見覚えのある倒木です。ということは、4年前からそのままということですね。おかげでこの道が千万町街道であると確認できたわけですが(笑)。
倒木の上で切り通しを越えていきます。
湿地帯(沼地?)の横を通り過ぎます。
分岐点に来ました。千万町街道を通る人には知られた分岐点だと思います。ここも直進ではなく右手へと逸れていく道が正解。私が初めて来た時は逆方向から歩いてきたので、迷わずにすみました。
現在地は星印になります。

※地理院地図(電子国土Web)に加筆。
右手へと登り、先へと進んでいきます。
尾根の上を進んでいきます。
目の前に標高342mのピークが見えてきました。古道は右側へと山を取り巻くように迂回していきます。
またV字に掘り込まれた道が現れました。歩きづらいためか、道の右横に新しい踏み跡が付いてしまっています。
道が二つに分かれています。多分、右側が古い道だと思います。右側の道は、以前来た時は枯れ枝などで埋もれて通りにくくなっていましたが、人が通るようになったのか、きれいに無くなっていました。
鞍部の交差点に出てきました。ここは逆方向から来ると千万町街道から逸れてしまう方向へ迷いやすい場所です。
現在地は星印になります。

※地理院地図(電子国土Web)に加筆。
この時点で時刻は14時になりました。実は、歯医者の予約を16時30分に取っていたので(奥歯の冠が取れました(笑)。)、間に合うように帰る必要があります。
15時には車まで戻らないといけないので、ここで引き返すことにしました。
まずは15分ほどで林道まで戻ってきました。
林道の銘板を見つけました。林道古部夏山線とあります。平成30年度ということは、やはり最後に訪れた後に施工されたわけですね。
これだけの林道を造れば景色もすっかり変わるわけですよね。
峠跡の手前でもう一つ銘板を見つけました。こちらは令和元年度とあります。
この林道、気になるのが古部「夏山」線ということ。夏山はこの場所からだと国道473号を越えた南東方向にあります。この先のルートもおそらく千万町街道が通る尾根と同じ尾根を辿ると思われるので、将来的にはもっと寸断されてしまうかもしれませんね…。
峠跡まで戻ってきました。
こちらは2016年10月に訪れた時の同地点の写真です。写真左側の斜面を埋め立てて林道を造成したわけですね。あまりにも景色が違い過ぎます…。
あんまり休憩しているわけにもいかないので、どんどん歩いていきます。
行きに鋭角で左折した先にあった急坂です。
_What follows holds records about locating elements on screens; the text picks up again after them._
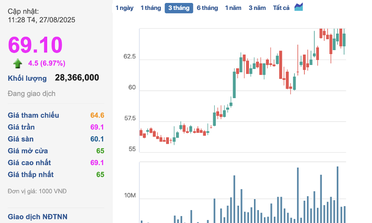Show the 6 tháng chart range
The width and height of the screenshot is (372, 223).
[x=207, y=8]
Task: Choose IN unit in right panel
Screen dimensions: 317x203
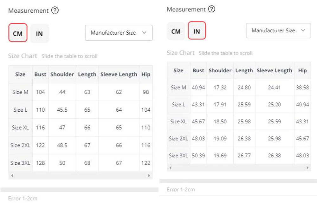Action: pyautogui.click(x=197, y=31)
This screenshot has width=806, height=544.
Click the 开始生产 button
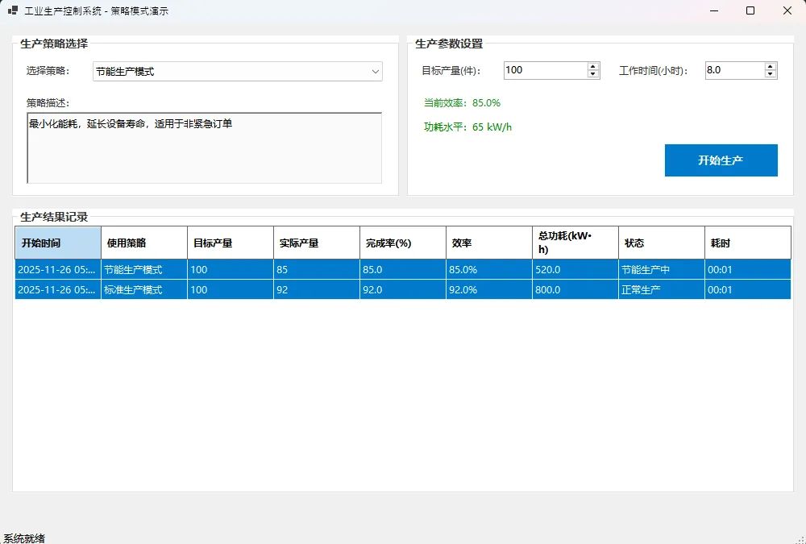pos(721,160)
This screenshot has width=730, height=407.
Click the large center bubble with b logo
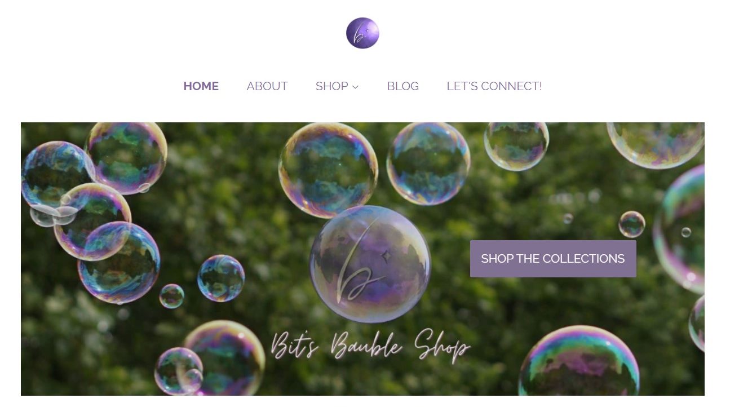[370, 264]
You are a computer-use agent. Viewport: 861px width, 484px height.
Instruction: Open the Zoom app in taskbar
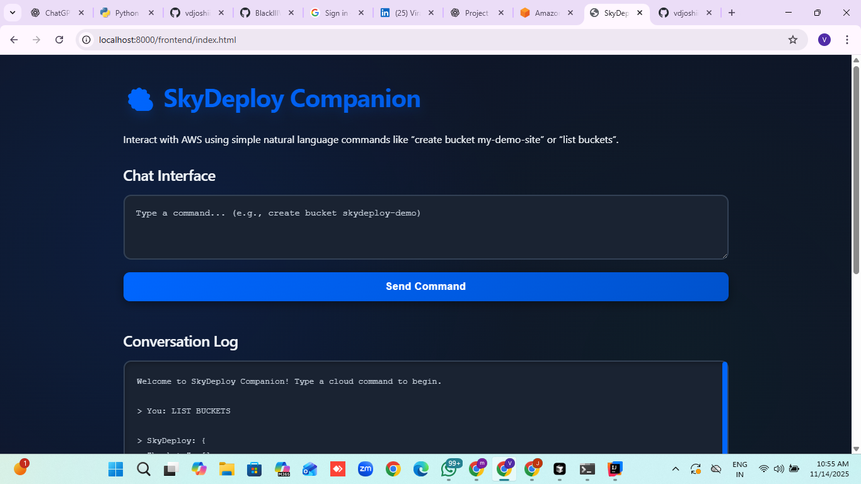[x=366, y=469]
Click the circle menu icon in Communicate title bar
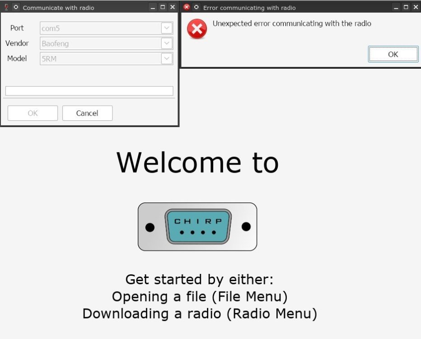Image resolution: width=421 pixels, height=339 pixels. pos(16,7)
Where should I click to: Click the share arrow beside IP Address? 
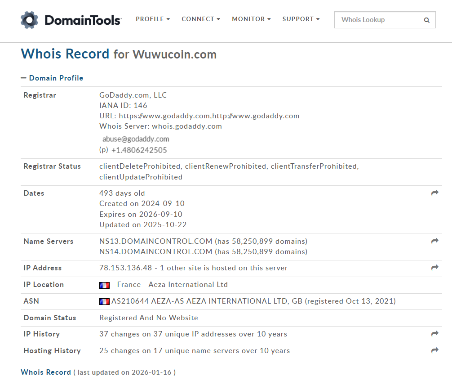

この坂さえ登り切れば、あとは車まで体力的にきつい場所はありません。
15時過ぎ、予定どおりに車まで戻ってくることができました。
今回歩いた区間の全体図です。

※地理院地図(電子国土Web)に加筆。
千万町街道は尾根を巧みに利用して、できる限り最短距離で岡崎の街と千万町やその手前側の村々(さらには千万町よりも奥の作手地区など。)とを往来する道としてはるか昔から利用されてきたそうです。
その本来の役目を終えてから随分と時間は経っていますが(昭和戦前期から車道改修が進み、トラック・バスの利用が徐々に浸透していくにつれて、利用が廃れていったようです。)、今はこの街道の存在を知る人たちが、ハイキングや自転車・バイクのオフロード走行などレジャーの側面で利用することで、価値をつないでいると言えるでしょう。
ただ、途中にも書きましたが、林道開発が今後どのように影響を及ぼしていくのかが心配の種ですね。